First, “commanders need to be made aware of health risks to their troops so they can enforce preventive countermeasures,” Sanchez told U.S. Medicine.

Then, all personnel should “follow the advice and guidelines of preventive medicine personnel,” Gray added. “If they tell you to receive a vaccine, take prophylactic medicine or render some other preventive advice, it is wise for you and others to follow.”

It is particularly important for deploying personnel to have preventive medicine consultations to reduce transmission and importation of multidrug resistant organisms, Gray said.

“Host nation personnel often have at least partial immunity from living where the pathogens are endemic or enzootic,” he noted, which explains why returning American servicemembers have higher rates of MDROs than are seen in the areas where they have been deployed. Thousands of instances of multidrug resistant infections have been found in recently returned servicemembers, with Acinetobacter species and Pseudomonas aeruginosa among the most common. While no secondary transmission have been reported, Gray said he and his fellow authors expect that those transmissions have likely been unreported or undetected rather than absent.

Sanchez urged servicemembers to “avoid the insect vectors by following personal preventive measures (such as skin and clothing repellent), avoid high-risk environmental conditions, if possible, and lower risk of enteric infections by avoiding high-risk and unapproved food sources that increase the risk of such pathogen infections.”

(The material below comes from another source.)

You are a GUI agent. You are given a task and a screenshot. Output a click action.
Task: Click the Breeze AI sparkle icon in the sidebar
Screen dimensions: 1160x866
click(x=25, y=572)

  1. Pennington H. The impact of infectious disease in war time: a look back at WWI. Future Microbiol. 2019 Feb;14(3):165-168.
  2. Zemke JN, Sanchez JL, Pang J, Gray GC. The Double-Edged Sword of Military Response to Societal Disruptions: A Systematic Review of the Evidence for Military Personnel as Pathogen Transmitters. J Infect Dis. 2019 Dec 15;220(12):1873-1884.
  3. Guillaume Y, Ternier R, Vissieres K, Casseus A, Chery MJ, Ivers LC. Responding to Cholera in Haiti: Implications for the National Plan to Eliminate Cholera by 2022. J Infect Dis. 2018 Nov 15;218(Suppl 3):S167-170.
  4. Farrell M, Sebeny P, Klena JD, Demattos C, Pimentel G, Turner M, Joseph A, Espiritu J, Zumwalt J, Dueger E. Influenza risk management: lessons learned from an A(H1N1) pdm09 outbreak investigation in an operational military setting. PLoS One. 2013 Jul 10;8(7):e68639.
  5. Jamain HM, Abu Shaqra QA, Kanani KA. Epidemiological pattern of imported malaria in Jordan from 2007 to 2011. Trop Biomed. 2013 Dec;30(4):591-5.
  6. Brabin BJ. Malaria’s contribution to World War One—the unexpected adversary. Mal J. 2014 Dec 16;13:497.